If one of the supports is changed to a roller support (as the title of the thread implies it should be), it will make this a unstable structure.

 

[rb1957]

yes, but he did draw both supports as pins, neither as a roller. And yes, typically a SS beam has a roller end (to remove axial load redundancy). But this is a typical assumption to remove an analytical inconvenience; in the real world we don't (typically) build beams with roller supports ... sometimes we do carefully release this constraint.

But as you say, if a roller, then no axial load, then collapse (or unstable).

another day in paradise, or is paradise one day closer ?

 

[CaptHope]

Sorry for my mistake of mis-naming the supports. The supports are as I drawed. They are pin supports. Only moment free.

Umit KARAHAN
Civil Engineer

 

[dauwerda]

The supports are as I drawed. They are pin supports. Only moment free.

If that is the case, this is a stable, but statically indeterminate structure. Analyzing it does require the use of material properties, you can read a bit more about that here:

https://en.wikipedia.org/wiki/Statically_indeterminate

 

[CaptHope]

f that is the case, this is a stable, but statically indeterminate structure. Analyzing it does require the use of material properties, you can read a bit more about that here:

https://en.wikipedia.org/wiki/Statically_indetermi...

Yes, I know it. If the number of unknowns are greater than known static equilibrium equations, 3 for planar and 6 for space structures, then the structure is statically indeterminate and you need additional equations which are derived from load-deformation relations. After all, I am a civil engineer, not someone who is an engineer enthusiast and tries to learn from google.
The problem I mentioned points something related to made assumptions/definitions. I am quite aware of what is the case for this structure in real conditions, such as the impossibility of preserving its shape unless there occurs some axial forces, impossibility of pre-defined rigidity in real life etc.
My question is, if that kind of a problem is given you, for example in an exam, what would you say? a) It is stable. b) It is unstable. c) The question is wrong, it has some conceptual contradiction.
Anyway, thank you for your reply and additional link for more information.


Umit KARAHAN
Civil Engineer

 

[rb1957]

d) none of the above

If this was the complete question, as sketched in the OP, then
it could be stable (or unstable) depending on the strength (or strain) of the members.

another day in paradise, or is paradise one day closer ?

 

[Earth314159]

My question is, if that kind of a problem is given you, for example in an exam, what would you say? a) It is stable. b) It is unstable. c) The question is wrong, it has some conceptual contradiction.

It is stable.

It is a second order structure. It relies on deformation to be stable. Linear elastic analysis of determinant or indeterminant structures assumes that small deformations can be ignored. This basic assumption is not valid in this case.
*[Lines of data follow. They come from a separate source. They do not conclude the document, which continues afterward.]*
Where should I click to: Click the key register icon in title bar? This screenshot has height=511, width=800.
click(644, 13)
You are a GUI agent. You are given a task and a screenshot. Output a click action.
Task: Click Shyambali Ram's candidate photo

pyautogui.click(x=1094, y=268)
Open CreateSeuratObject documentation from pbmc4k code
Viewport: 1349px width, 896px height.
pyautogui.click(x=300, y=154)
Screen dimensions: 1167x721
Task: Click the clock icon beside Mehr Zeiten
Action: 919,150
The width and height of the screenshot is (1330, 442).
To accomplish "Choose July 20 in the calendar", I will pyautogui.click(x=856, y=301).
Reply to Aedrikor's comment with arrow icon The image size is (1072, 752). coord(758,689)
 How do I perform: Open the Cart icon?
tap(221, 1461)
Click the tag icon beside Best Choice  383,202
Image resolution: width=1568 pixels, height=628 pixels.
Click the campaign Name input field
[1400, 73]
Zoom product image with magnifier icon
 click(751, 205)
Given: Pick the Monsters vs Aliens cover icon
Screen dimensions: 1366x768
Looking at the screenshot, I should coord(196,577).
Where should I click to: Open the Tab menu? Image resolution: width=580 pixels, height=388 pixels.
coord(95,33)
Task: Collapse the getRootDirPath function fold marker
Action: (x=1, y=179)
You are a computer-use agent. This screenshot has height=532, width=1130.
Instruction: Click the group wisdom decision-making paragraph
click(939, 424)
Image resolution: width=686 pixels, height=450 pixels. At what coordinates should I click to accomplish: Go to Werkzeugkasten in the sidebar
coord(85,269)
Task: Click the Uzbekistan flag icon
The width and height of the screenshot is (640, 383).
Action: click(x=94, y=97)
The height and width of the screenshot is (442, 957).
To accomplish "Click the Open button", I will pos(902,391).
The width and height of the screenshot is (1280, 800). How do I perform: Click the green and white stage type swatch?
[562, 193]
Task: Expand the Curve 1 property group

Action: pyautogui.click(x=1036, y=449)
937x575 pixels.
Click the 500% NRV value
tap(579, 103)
It is indeterminant by definition since the basic equation of equilibrium by themselves can not be used to solve the load path. However, it is not redundant. You need the axial stiffness EA/L to determine the deflections and the internal forces.

You need account for the stiffness of the structures that rely on deformations for stability.

If you argue that the strength can govern, that is true of any structure that you consider for stability. The basic assumption regarding stability is that the structure is strong enough. Strength is a separate issue. Otherwise, you would always have to qualify that the strength does not govern when checking for stability.